Document excerpt =

In the years shortly after Brexit came into effect (2021) the UK had rolled over 30 trade agreements that it had been party to under the EU, agreed new terms for trade with the EU and signed new agreements with, Australia and New Zealand and with the Comprehensive and Progressive Trans-Pacific Partnership (CPTPP) with 11 Pacific nations. The 30 roll-overs (imperfectly) preserved the trading conditions the UK had under the EU, the agreement with the EU offered vastly inferior trading conditions to those which it had as a member, and official estimates suggested that the economic benefits of the new trade agreements were trivial – see Winters (2024).
The chosen instrument was a series of five Citizens’ Juries in which small groups were informed about, discussed and in some cases made mock decisions about trade policy questions. The recordings of these juries’ final discussions provide the raw material for this analysis, in which we look specifically at the questions of whom the public trusts to inform decisions and whom they trust to make them. A few more details are provided in Section 2 and a good deal more in the documents at CITP (2023).
In Section 2 we discuss corpus-assisted discourse analysis as a method of analysing CJ conversations. In Section 3 we present findings which start with an observation that jurors place very limited trust overall in the process of decision-making with regards to trade deals. We then report on the relatively high levels of trust CJs afford to experts, and the limited trust they confer on the public. Specifically, we note the distinction that CJs made between informing the decision-making process and actually making decisions regarding trade policy.
Each jury was of around 20 people (with no attrition – perhaps because jurors were remunerated) and representative of its local area. Each met five times: four times virtually for 2.5 hours each and once face-to-face in the final all-day session. At each meeting there were some plenary sessions (of the whole of one jury), but most deliberations took place in groups of about six with a facilitator. Each on-line session dealt with a different trade policy area, i.e.
CITP researchers made carefully-balanced, impartial presentations on aspects of these but then withdrew for the discussions. The face-to-face meeting had one session on each of the four issues based around a specific question, plus an introduction and a wrap-up session. Face-to-face the format was for NatCen to present on an issue, for deliberations to occur and then a vote to be held on which participants briefly recorded the main reason for their vote and then discussed how they voted. We then modified the scenario a little and the process was repeated. The modification approach was designed to reveal the jurors’ trade-offs more clearly. Details of the process are laid out in detail in the documents at CITP (2023).

Records =
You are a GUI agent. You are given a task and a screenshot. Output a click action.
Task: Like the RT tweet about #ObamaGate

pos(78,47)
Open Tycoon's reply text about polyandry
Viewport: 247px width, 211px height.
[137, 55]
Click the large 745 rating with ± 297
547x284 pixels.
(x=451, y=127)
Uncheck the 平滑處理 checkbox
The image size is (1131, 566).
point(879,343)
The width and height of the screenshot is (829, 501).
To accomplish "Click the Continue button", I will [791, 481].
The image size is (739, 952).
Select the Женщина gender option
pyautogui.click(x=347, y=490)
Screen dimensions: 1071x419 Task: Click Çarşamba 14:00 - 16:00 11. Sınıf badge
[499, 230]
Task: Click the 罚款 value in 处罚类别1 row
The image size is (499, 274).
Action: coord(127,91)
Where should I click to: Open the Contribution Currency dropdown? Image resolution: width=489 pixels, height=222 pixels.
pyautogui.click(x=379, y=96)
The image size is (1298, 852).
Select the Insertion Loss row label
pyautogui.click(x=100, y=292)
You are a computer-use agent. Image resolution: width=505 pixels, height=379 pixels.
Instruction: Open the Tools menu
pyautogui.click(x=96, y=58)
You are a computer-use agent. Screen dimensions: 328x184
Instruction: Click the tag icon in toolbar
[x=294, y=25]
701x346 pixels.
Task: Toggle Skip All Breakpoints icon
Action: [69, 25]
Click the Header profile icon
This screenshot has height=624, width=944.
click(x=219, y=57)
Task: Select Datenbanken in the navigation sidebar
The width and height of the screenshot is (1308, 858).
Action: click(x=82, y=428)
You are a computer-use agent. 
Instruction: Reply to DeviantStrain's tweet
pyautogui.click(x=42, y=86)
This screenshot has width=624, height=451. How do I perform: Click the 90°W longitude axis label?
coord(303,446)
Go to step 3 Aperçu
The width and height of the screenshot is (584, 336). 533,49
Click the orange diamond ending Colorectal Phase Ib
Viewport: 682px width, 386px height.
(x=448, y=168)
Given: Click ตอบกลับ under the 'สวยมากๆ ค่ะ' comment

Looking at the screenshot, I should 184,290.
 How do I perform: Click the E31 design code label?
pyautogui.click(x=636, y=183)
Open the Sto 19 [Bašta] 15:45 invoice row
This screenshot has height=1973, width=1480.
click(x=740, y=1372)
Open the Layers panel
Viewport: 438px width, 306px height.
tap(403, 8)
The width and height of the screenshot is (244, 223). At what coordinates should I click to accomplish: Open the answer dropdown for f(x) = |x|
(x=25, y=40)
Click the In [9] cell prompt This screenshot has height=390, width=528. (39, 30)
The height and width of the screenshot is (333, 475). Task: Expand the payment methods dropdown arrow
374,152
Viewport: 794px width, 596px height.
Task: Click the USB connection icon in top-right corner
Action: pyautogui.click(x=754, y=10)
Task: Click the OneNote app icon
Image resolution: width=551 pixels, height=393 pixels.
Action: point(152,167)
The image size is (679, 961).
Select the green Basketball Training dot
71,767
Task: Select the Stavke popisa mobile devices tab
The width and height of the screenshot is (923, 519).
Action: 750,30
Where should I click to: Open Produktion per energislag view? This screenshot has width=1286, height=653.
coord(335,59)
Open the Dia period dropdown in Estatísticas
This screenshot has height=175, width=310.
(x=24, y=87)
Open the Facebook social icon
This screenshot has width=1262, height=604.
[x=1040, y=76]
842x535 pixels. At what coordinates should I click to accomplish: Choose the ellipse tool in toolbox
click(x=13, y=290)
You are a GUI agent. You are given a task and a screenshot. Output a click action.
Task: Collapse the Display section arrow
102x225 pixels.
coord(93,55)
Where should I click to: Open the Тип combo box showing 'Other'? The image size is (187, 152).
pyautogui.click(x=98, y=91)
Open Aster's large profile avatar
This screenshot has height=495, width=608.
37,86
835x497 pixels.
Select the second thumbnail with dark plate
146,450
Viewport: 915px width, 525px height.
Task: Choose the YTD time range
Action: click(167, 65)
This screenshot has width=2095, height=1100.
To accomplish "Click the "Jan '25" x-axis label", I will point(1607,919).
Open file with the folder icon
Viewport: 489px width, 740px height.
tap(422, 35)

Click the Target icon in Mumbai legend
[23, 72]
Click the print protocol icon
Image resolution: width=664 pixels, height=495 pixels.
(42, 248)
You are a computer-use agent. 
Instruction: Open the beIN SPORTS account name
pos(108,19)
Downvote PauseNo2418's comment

Activity =
Reproduce the text on post-Brexit trade policy word for word, from "In Section 2 we" to "regarding trade policy.". The lines are separate material and have no connection to the text on post-Brexit trade policy.

Solution for this exercise =
In Section 2 we discuss corpus-assisted discourse analysis as a method of analysing CJ conversations. In Section 3 we present findings which start with an observation that jurors place very limited trust overall in the process of decision-making with regards to trade deals. We then report on the relatively high levels of trust CJs afford to experts, and the limited trust they confer on the public. Specifically, we note the distinction that CJs made between informing the decision-making process and actually making decisions regarding trade policy.